When a restaurant gets it wrong


I tweeted about Jamie Oliver's Restaurant getting fined, and it sparked some interested discussions. Stories about getting glutened at restaurants poured out. What was most fascinating was the stories about the secondary effects of ingesting unwanted gluten. What happens after the initial pain/problems subside and what people have to cope with, sometimes for months. 

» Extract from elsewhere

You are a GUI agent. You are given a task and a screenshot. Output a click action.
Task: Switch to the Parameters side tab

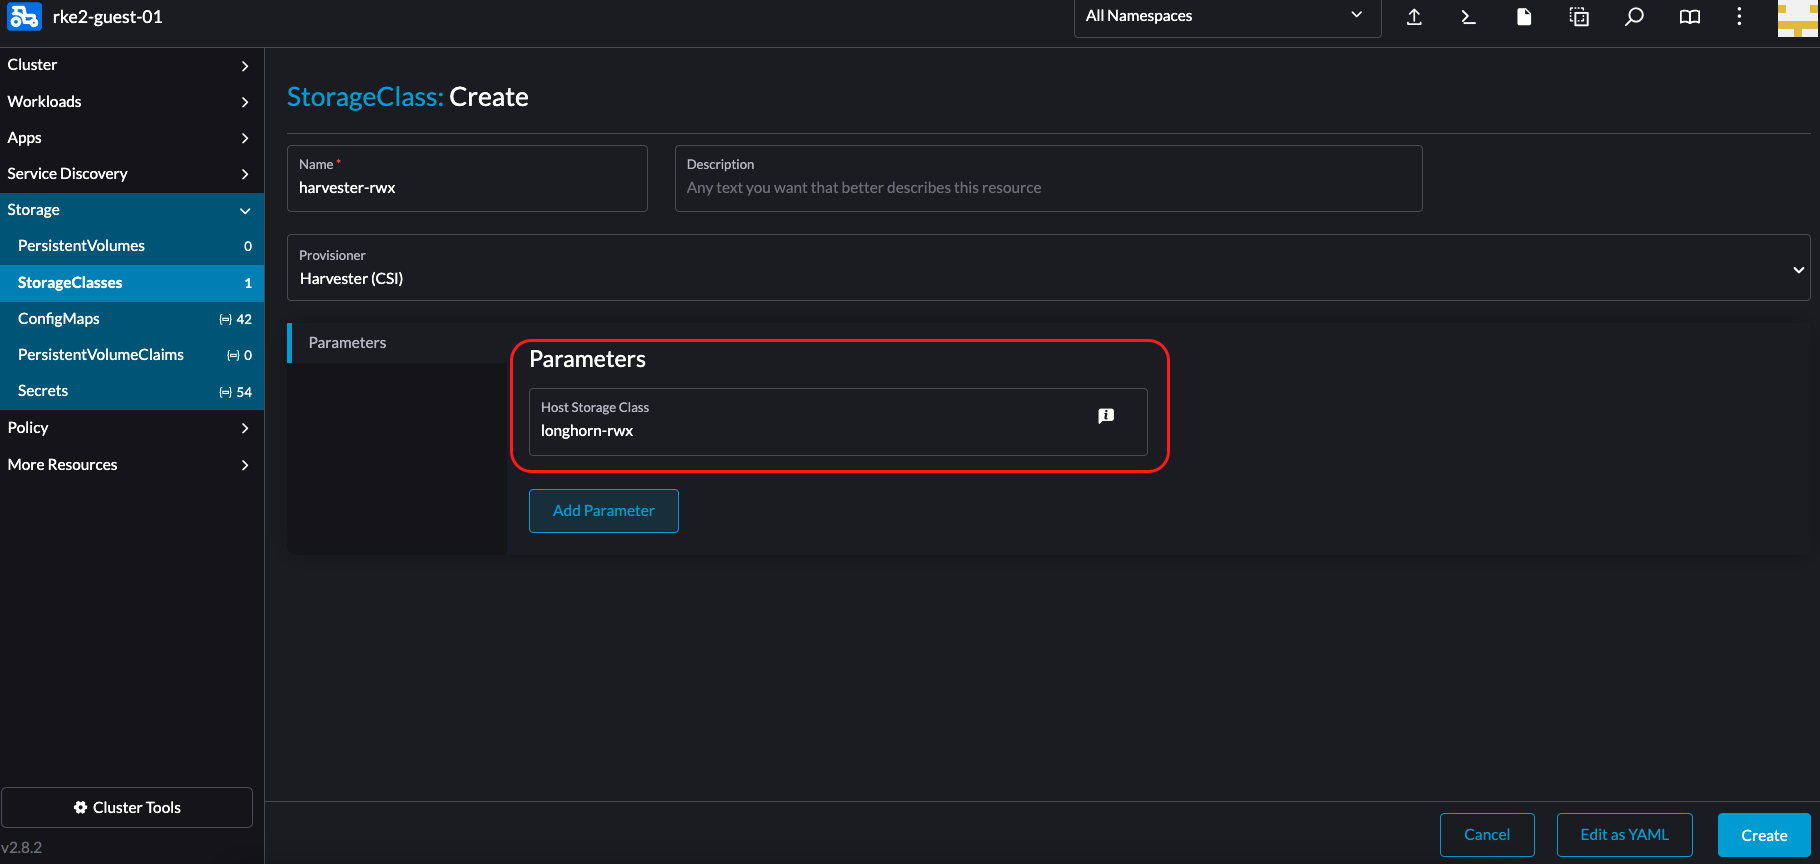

The last time I received unwanted gluten at a restaurant I was throwing up for a day, but had to manage dizzy spells, exhaustion, bloating to the point of not being able to button my pants, and brain fog and food regurgitation for two weeks. This is no where near as severe as the woman in England who was unable to receive life-saving organ transplants because of Oliver's staff members mistake, but it is an extreme example that when a restaurant gets it wrong, it is not just the initial response, there are significant lasting effects.

The more I think about it, the more I feel that $12,000 isn't enough. A chef with as much media presence (and money) as Oliver needs to do more. He needs to publicly apologize and implement a system where this will never happen again in any of his restaurants.

Even if he did do all of that, and make a donation towards celiac research, I am still not sure I would ever dine in one of his restaurants. Is it possible to forgive and trust a restaurant/chef again? I mean that in all seriousness. I haven't been able to go back to any restaurant that has gotten it wrong, it is too much of a transgression .. but maybe you have.